Search before asking

I searched the issues and found no similar issues.

Ray Component

RLlib

Issue Severity

High: It blocks me to complete my task.

What happened + What you expected to happen

Hi, my issue is that the result files (e.g. result.json, progress.csv) inside the ray_results folder are all empty, meaning no training data were saved to TensorBoard during the training process. This leads to TensorBoard not plotting anything at all. I'm using rllib's DQN trainer (the torch version) with TensorBoard (not TensorboardX) on a linux CentoOS machine. Any ideas why this happens?

code:
trainer = dqn.DQNTrainer(env = FdtdEnv, config = config)
num_episodes = 500
reward_threshold=1000.0
for i_episode in range(num_episodes):

print('\nStarting episode No.{}'.format(i_episode+1))
results = trainer.train()

#if i_episodes % 25 == 0:
   #checkpoint = trainer.save()

print(pretty_print(results))

if results["episode_reward_mean"] >= reward_threshold:
   print('\nSolved! Episode: {}, Steps: {}, Current_state: {}, Current_score: {}\n'.format(
            i_episode, results["agent_timesteps_total"],  next_state, results["episode_reward_mean"] ))
   break

Versions / Dependencies

TensorBoard 2.6.0
Python 3.9.7
Ray 1.11.0
CentOS 7.9.2009

Reproduction script

trainer = dqn.DQNTrainer(env = FdtdEnv, config = config)

main training loop

num_episodes = 500
tempRew = -1000
lastScore = 0
maxScore = []
reward_threshold=1000.0

for i_episode in range(num_episodes):

print('\nStarting episode No.{}'.format(i_episode+1))
results = trainer.train()

#if i_episodes % 25 == 0:
   #checkpoint = trainer.save()

print(pretty_print(results))

if results["episode_reward_mean"] >= reward_threshold:
   print('\nSolved! Episode: {}, Steps: {}, Current_state: {}, Current_score: {}\n'.format(
            i_episode, results["agent_timesteps_total"],  next_state, results["episode_reward_mean"] ))
   break

Anything else

No response

Are you willing to submit a PR?

Yes I am willing to submit a PR!

The text was updated successfully, but these errors were encountered:

Arcadianlee · 2022-03-30T10:40:16Z

update: installed latest version of TensorBoardX, and the problem persists.

krfricke · 2022-04-04T18:37:28Z

Hi @Arcadianlee, can you try running your training using tune.run()? See e.g. https://docs.ray.io/en/latest/rllib/rllib-training.html#basic-python-api

gresavage · 2023-10-20T03:50:15Z

You and I may be having similar issues.

After following @krfricke comment please also make sure builder.py is present in the site-packages for protobuf.

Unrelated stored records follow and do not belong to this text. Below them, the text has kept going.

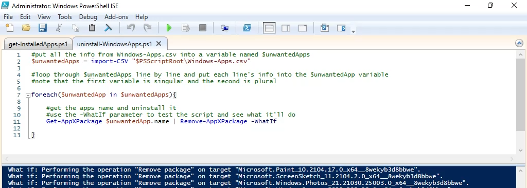527x188 pixels.
Task: Switch to the get-InstalledApps.ps1 tab
Action: (38, 44)
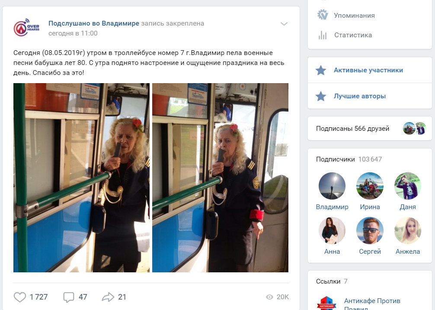Expand the post options chevron menu
The width and height of the screenshot is (435, 310).
[x=284, y=24]
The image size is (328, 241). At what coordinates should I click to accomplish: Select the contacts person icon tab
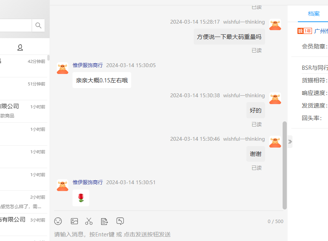[20, 48]
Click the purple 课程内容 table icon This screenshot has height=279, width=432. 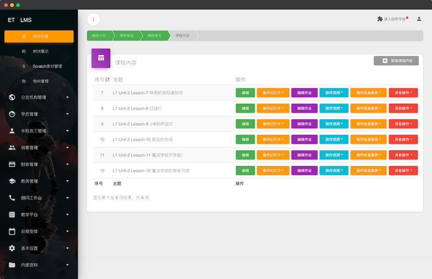101,58
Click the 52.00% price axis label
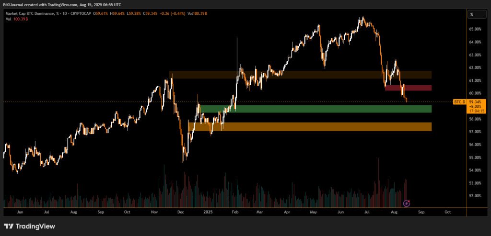 (476, 196)
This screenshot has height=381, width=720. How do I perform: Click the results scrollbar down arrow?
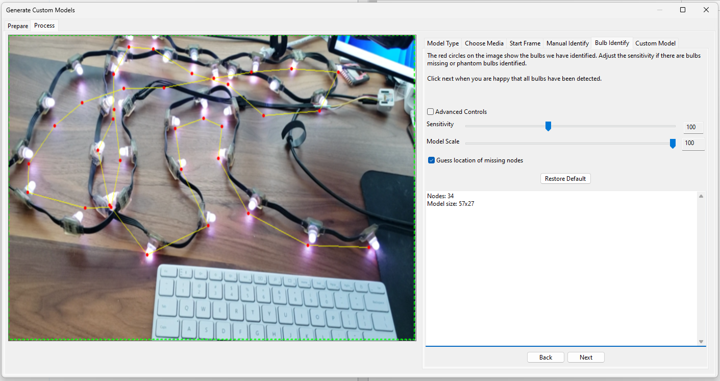701,341
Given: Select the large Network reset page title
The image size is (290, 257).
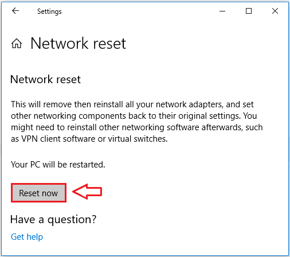Looking at the screenshot, I should (x=78, y=44).
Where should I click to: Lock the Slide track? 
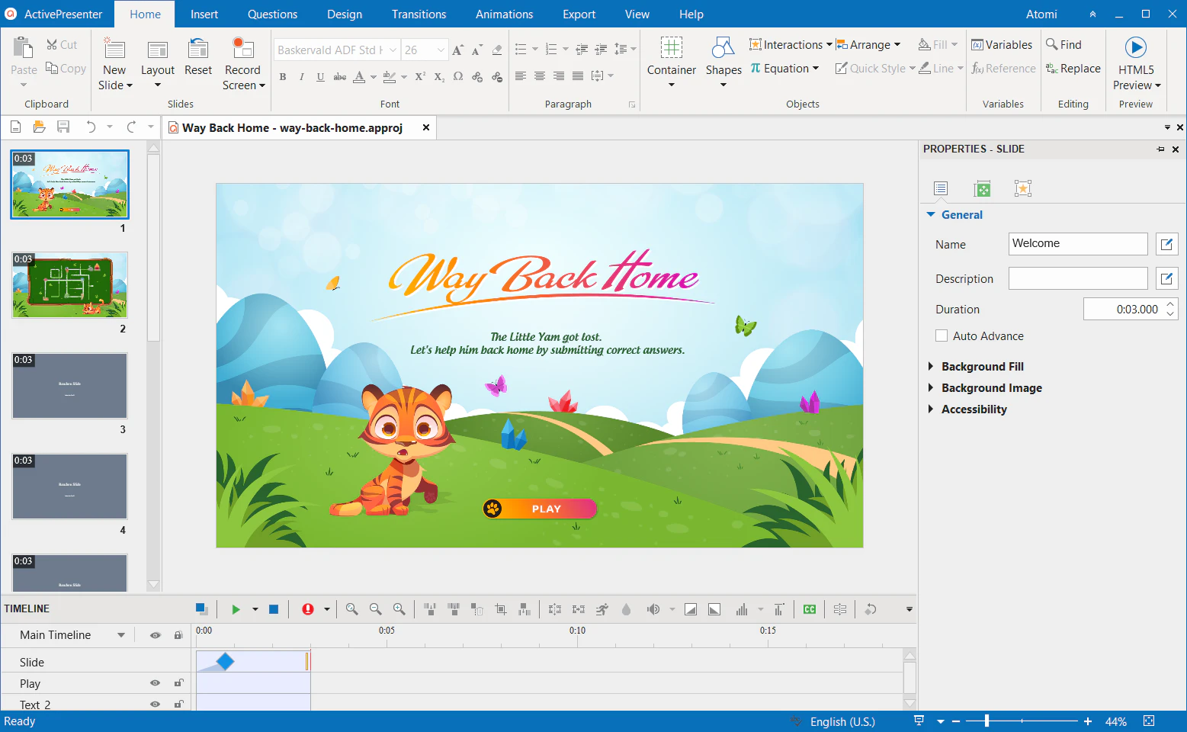point(178,661)
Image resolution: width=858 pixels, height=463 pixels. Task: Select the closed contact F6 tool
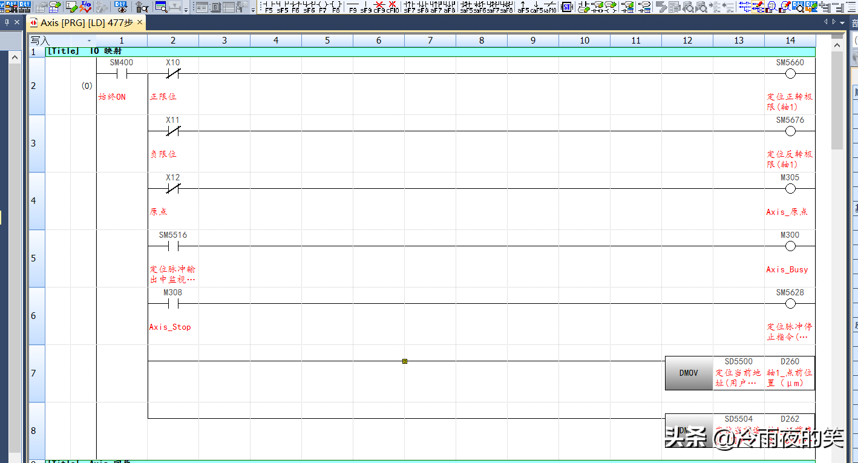click(295, 7)
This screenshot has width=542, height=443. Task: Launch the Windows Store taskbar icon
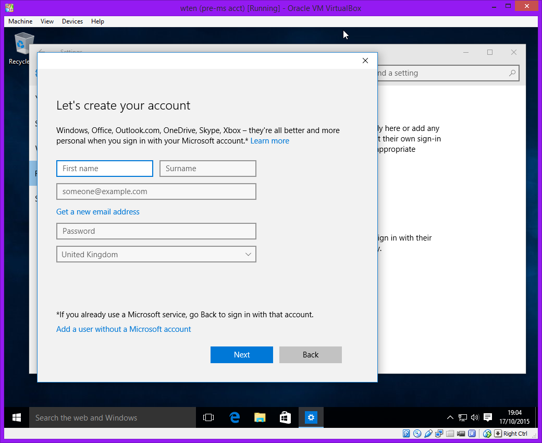[x=285, y=417]
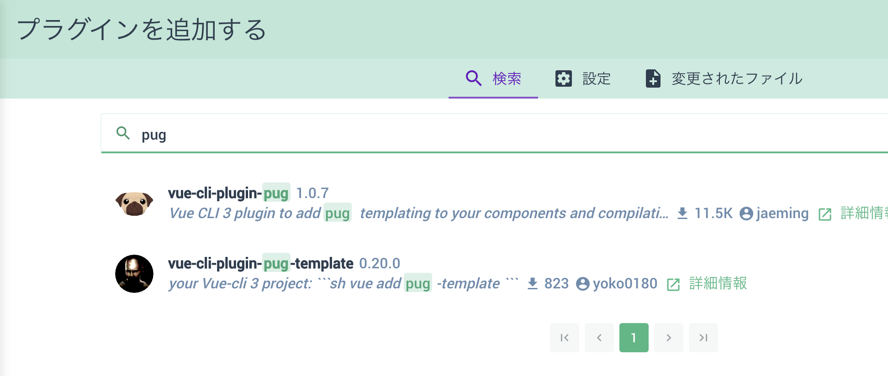Open 詳細情報 for vue-cli-plugin-pug-template
Screen dimensions: 888x376
pos(718,283)

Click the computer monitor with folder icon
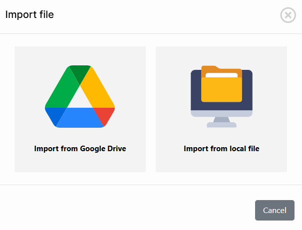pyautogui.click(x=222, y=96)
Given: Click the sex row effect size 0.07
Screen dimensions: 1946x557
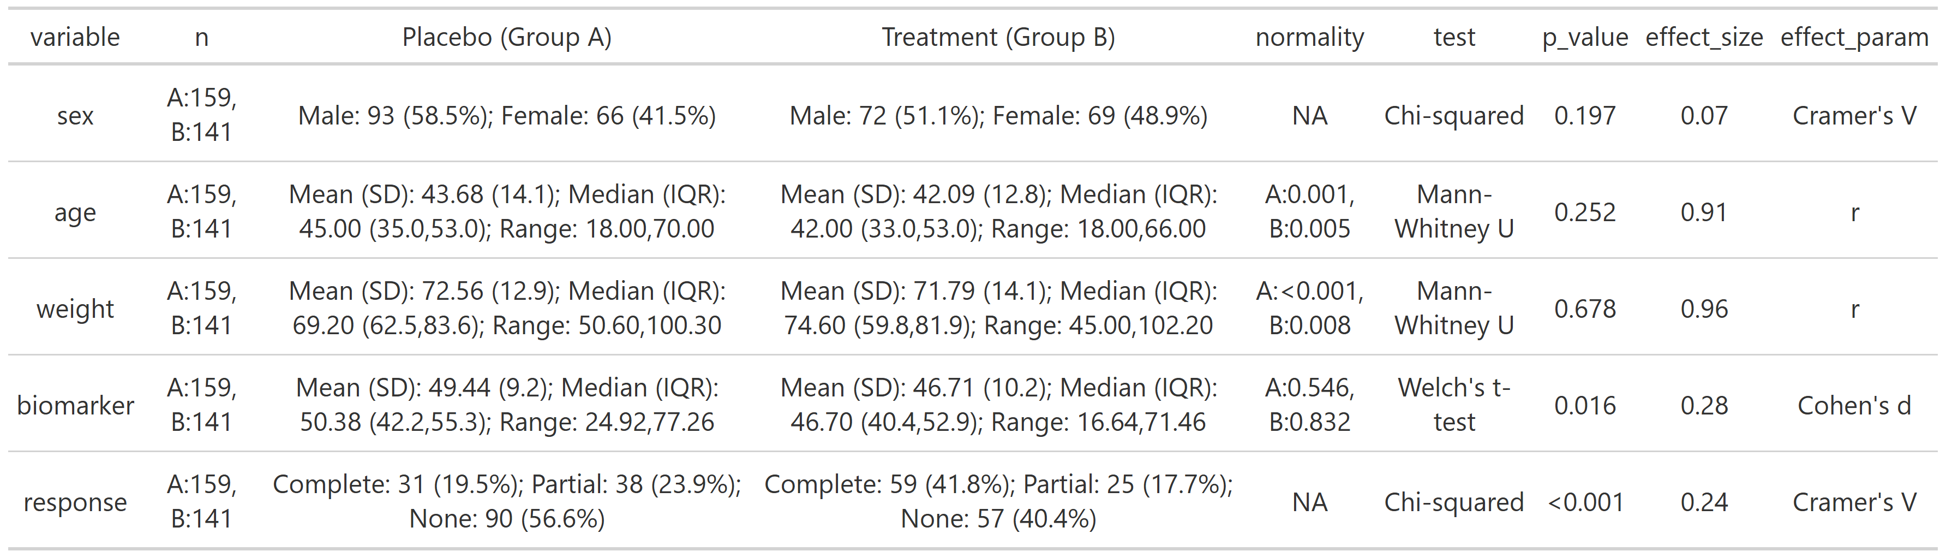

There is an issue with protobuf<3.20 where builder.py is missing which ultimately causes the TF event files to be empty. See here for more details.

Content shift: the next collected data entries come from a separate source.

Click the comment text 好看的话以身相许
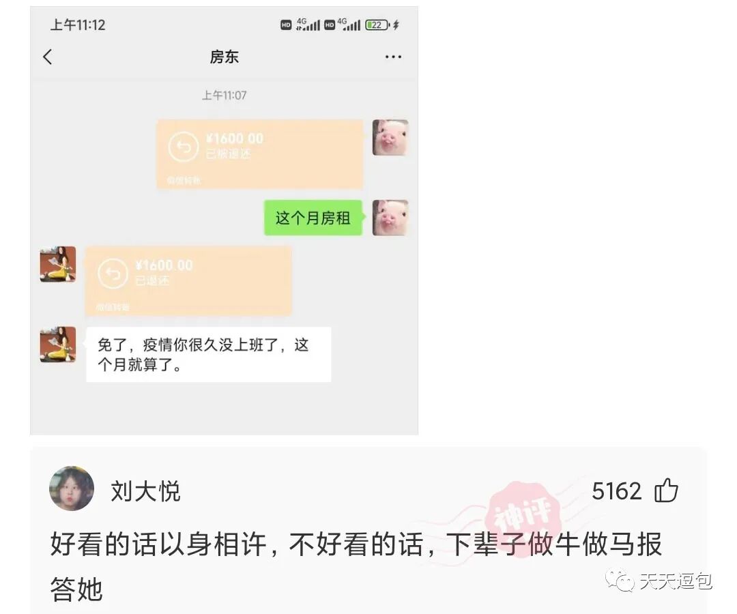This screenshot has height=614, width=737. pos(158,544)
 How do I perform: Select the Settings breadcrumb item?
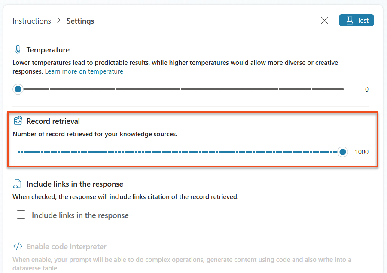(x=80, y=21)
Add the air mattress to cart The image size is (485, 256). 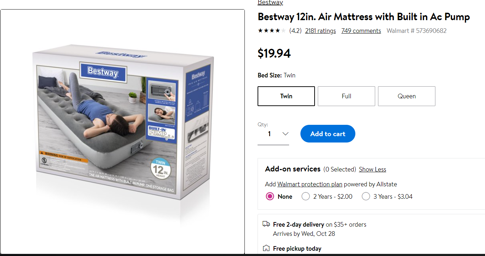[x=328, y=134]
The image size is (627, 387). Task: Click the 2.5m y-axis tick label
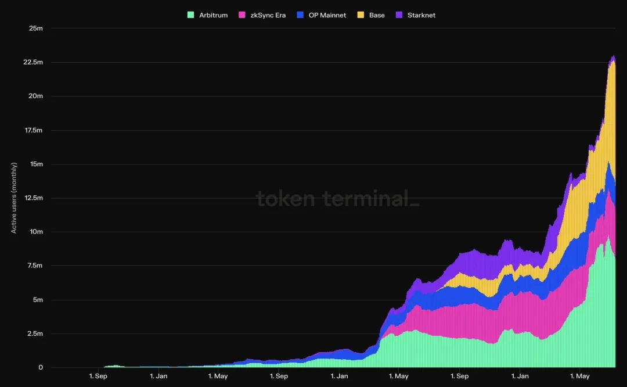click(x=35, y=334)

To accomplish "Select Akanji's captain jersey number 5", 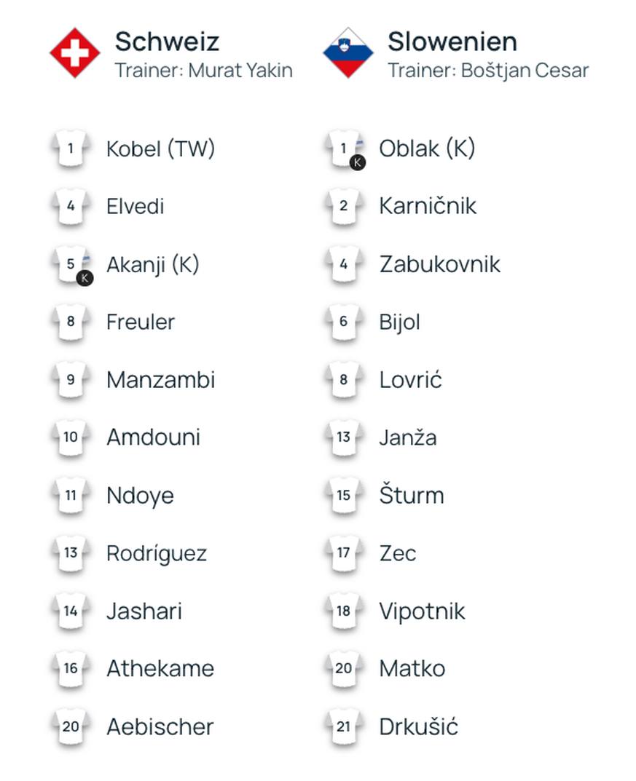I will pos(72,264).
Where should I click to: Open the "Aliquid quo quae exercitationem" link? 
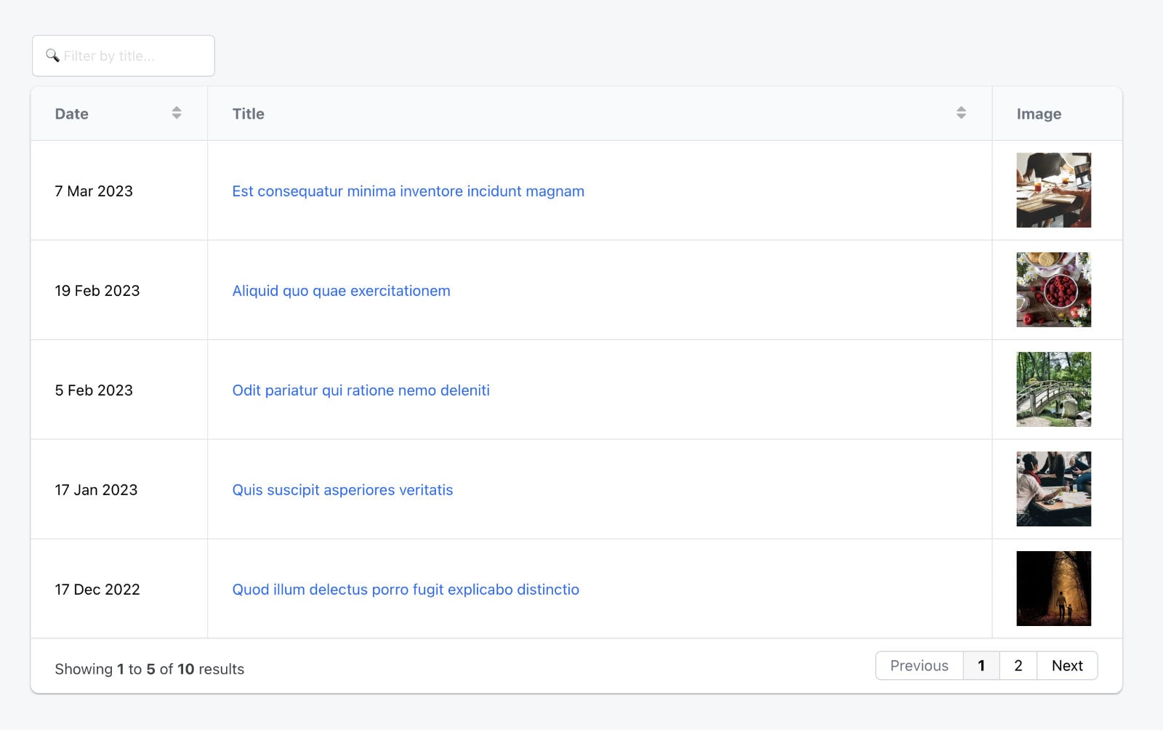point(341,291)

Unfortunately the dependencies for tensorflow work out in a way such that we are stuck with a problematic release of protobuf

If you find you're still having issues after that then I think you and I may be experiencing the same or related issues. In my case, however, I get some initial data in the TF event files and progress.csv, but after a seemingly arbitrary number of iterations all of the files under the trial directory are present but completely empty. I've attached some screenshots to demonstrate how data was being recorded in tensorboard and the TF event files/progress.csv up to a point but now all the files are mysteriously empty.

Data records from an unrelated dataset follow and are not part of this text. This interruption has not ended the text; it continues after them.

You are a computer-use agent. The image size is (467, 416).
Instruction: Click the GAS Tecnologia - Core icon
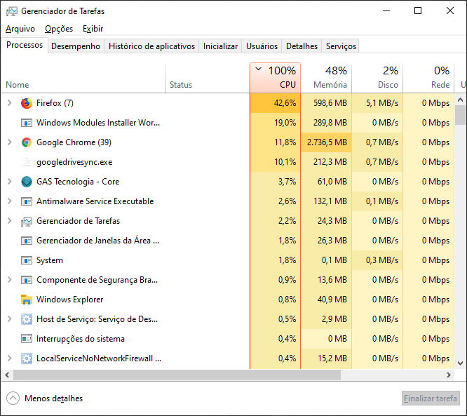[x=27, y=182]
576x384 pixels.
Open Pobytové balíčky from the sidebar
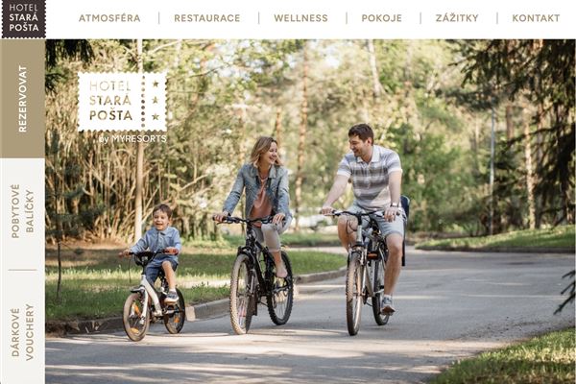click(x=23, y=211)
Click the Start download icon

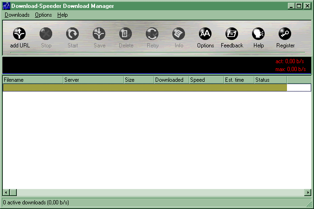73,34

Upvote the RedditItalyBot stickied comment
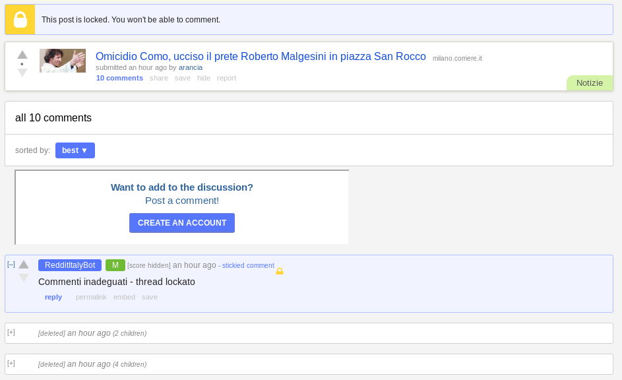pos(24,264)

I will try to get a minimum working example script attached to this thread soon - FWIW I always use Tune.run() for my experiments and have recently been doing a lot of testing with the new RL Module and Learner APIs... I cannot remember at this moment whether the issue occurs under the old ModelV2 API

This was not an issue I had experienced prior with Ray 2.6 or below. Please LMK if this seems similar to your issue, otherwise I will open a separate issue for the problems I'm having.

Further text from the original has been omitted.